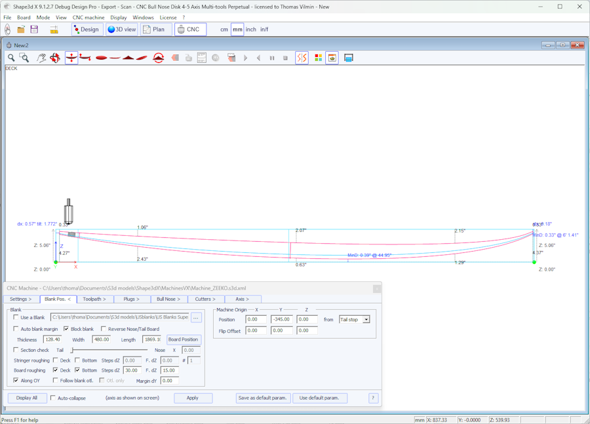590x424 pixels.
Task: Open file with the folder icon
Action: [21, 29]
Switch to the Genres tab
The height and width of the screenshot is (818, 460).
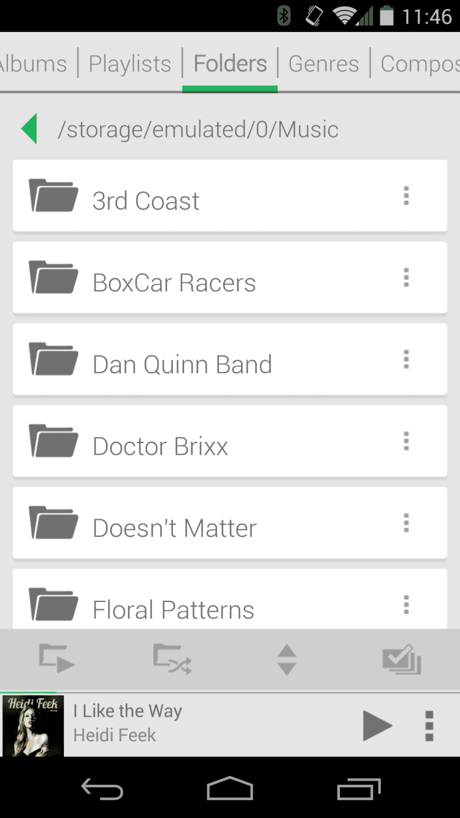tap(324, 64)
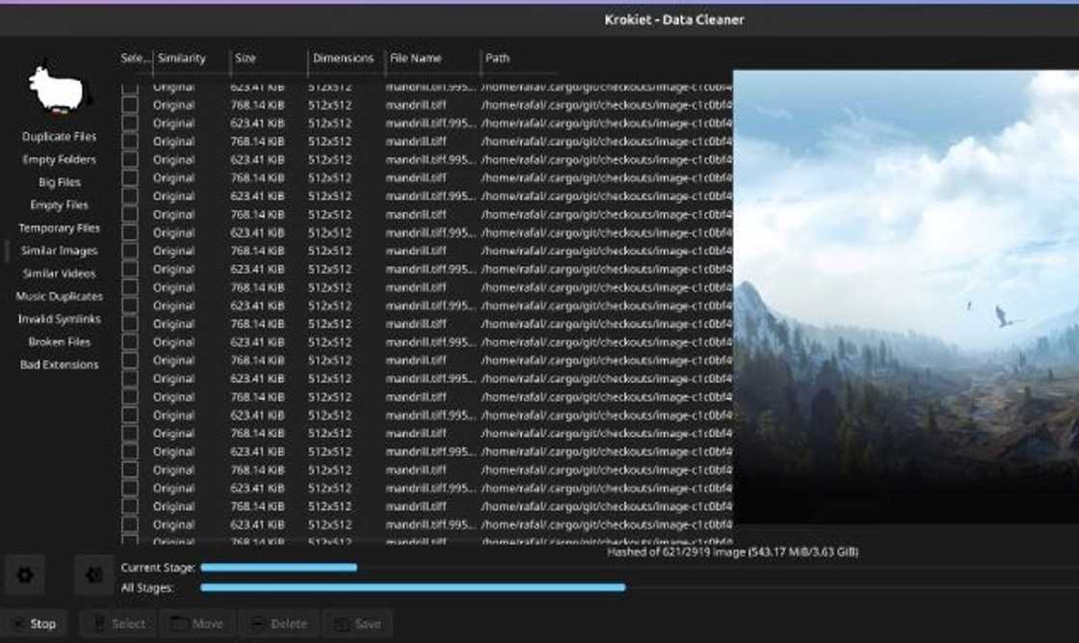Click the Save button
This screenshot has width=1079, height=643.
356,624
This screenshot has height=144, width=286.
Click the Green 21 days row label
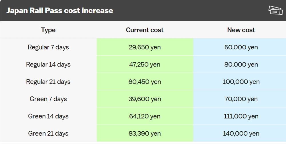pos(48,133)
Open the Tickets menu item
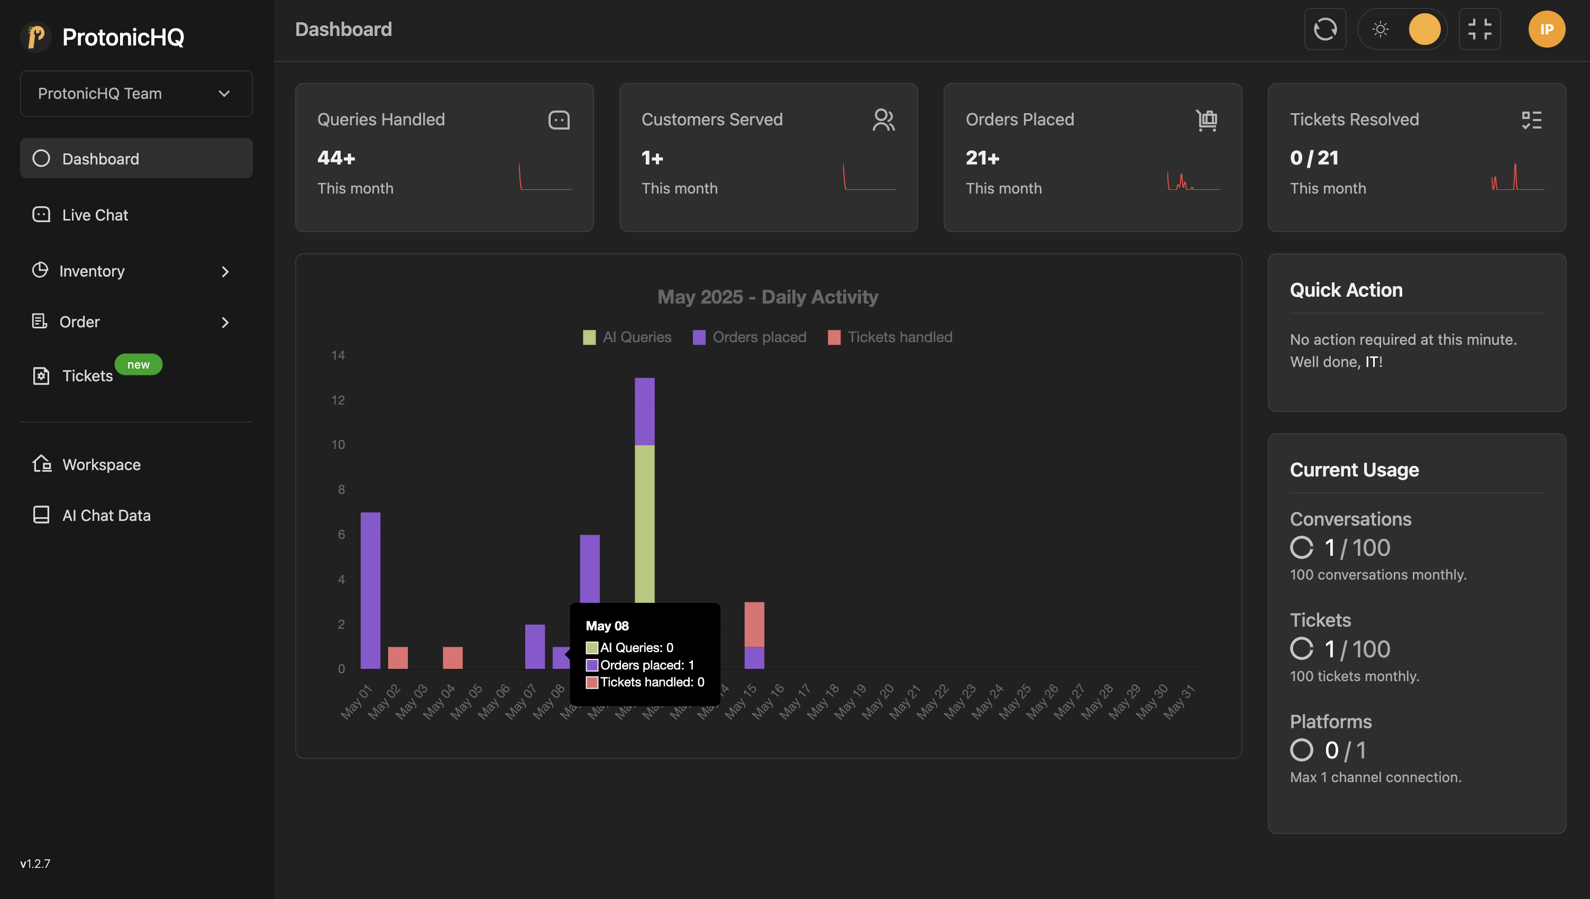The image size is (1590, 899). [x=87, y=375]
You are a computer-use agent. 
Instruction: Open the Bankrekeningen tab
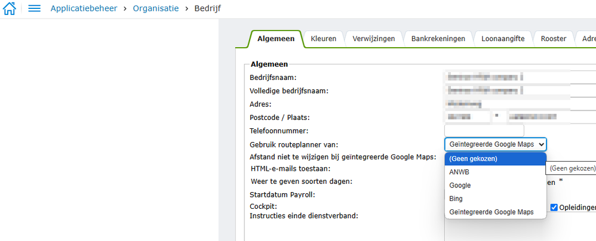[438, 39]
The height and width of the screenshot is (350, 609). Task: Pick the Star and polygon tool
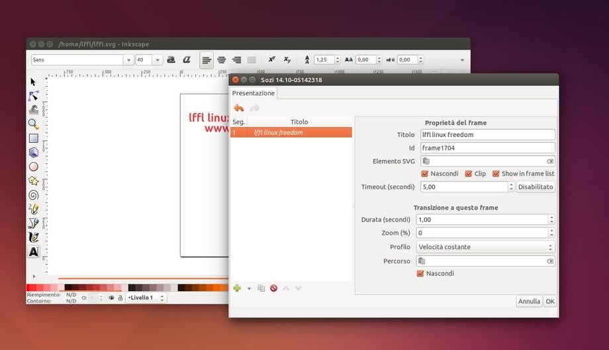tap(33, 181)
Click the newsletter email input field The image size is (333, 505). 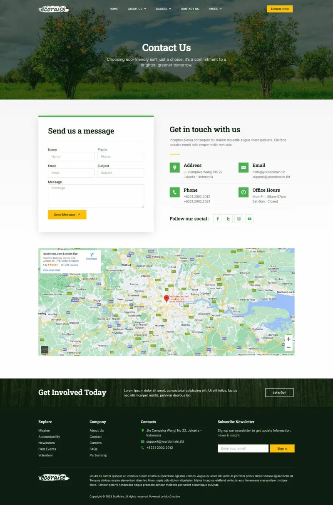click(243, 448)
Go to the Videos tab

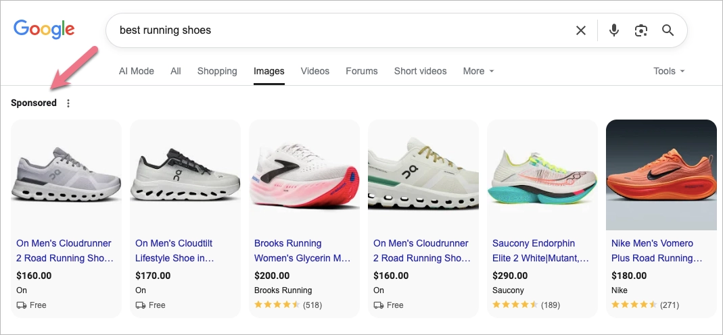click(315, 71)
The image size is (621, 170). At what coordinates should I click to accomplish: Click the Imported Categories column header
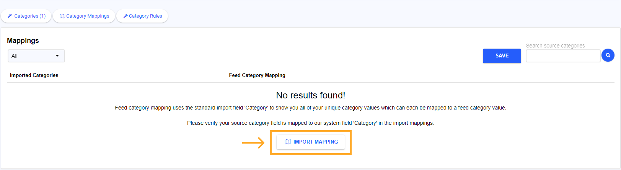(34, 75)
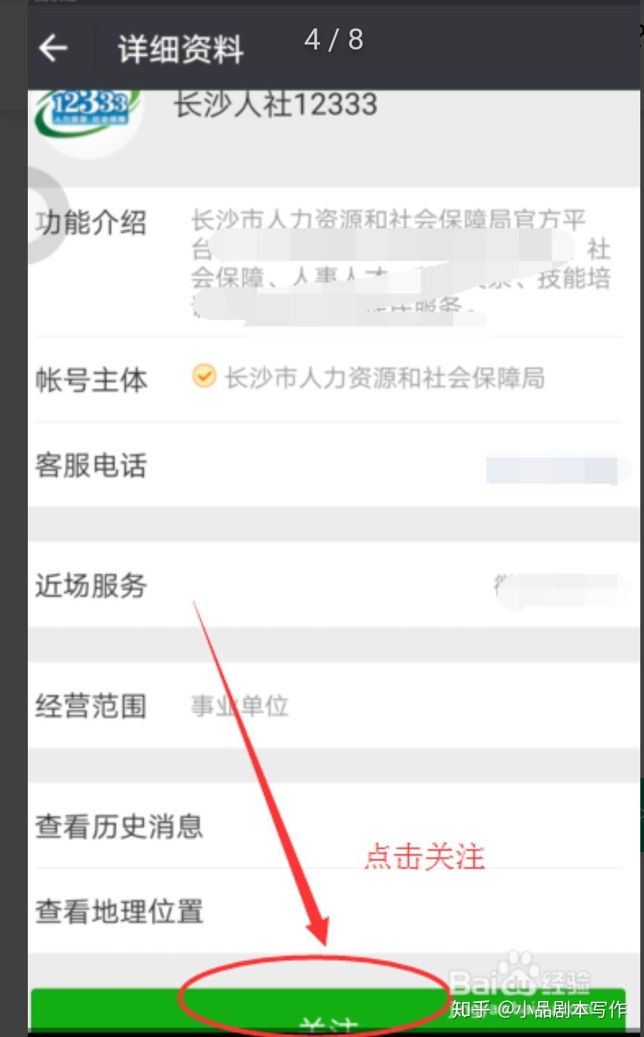Tap the 4 / 8 image counter

coord(333,40)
========
Switch "Tickets" to "Orders" in the lines, starting with the line containing "Switch to the Genres tab" and going on through the line containing "The image size is (1590, 899). [x=87, y=375]", and give only those lines again, otherwise unchanged and without the pictures.

Switch to the Genres tab
The height and width of the screenshot is (818, 460).
tap(324, 64)
Click the Save button
This screenshot has width=1079, height=643.
356,624
This screenshot has height=144, width=286.
Click the Green 21 days row label
pos(48,133)
Open the Orders menu item
The image size is (1590, 899). [x=87, y=375]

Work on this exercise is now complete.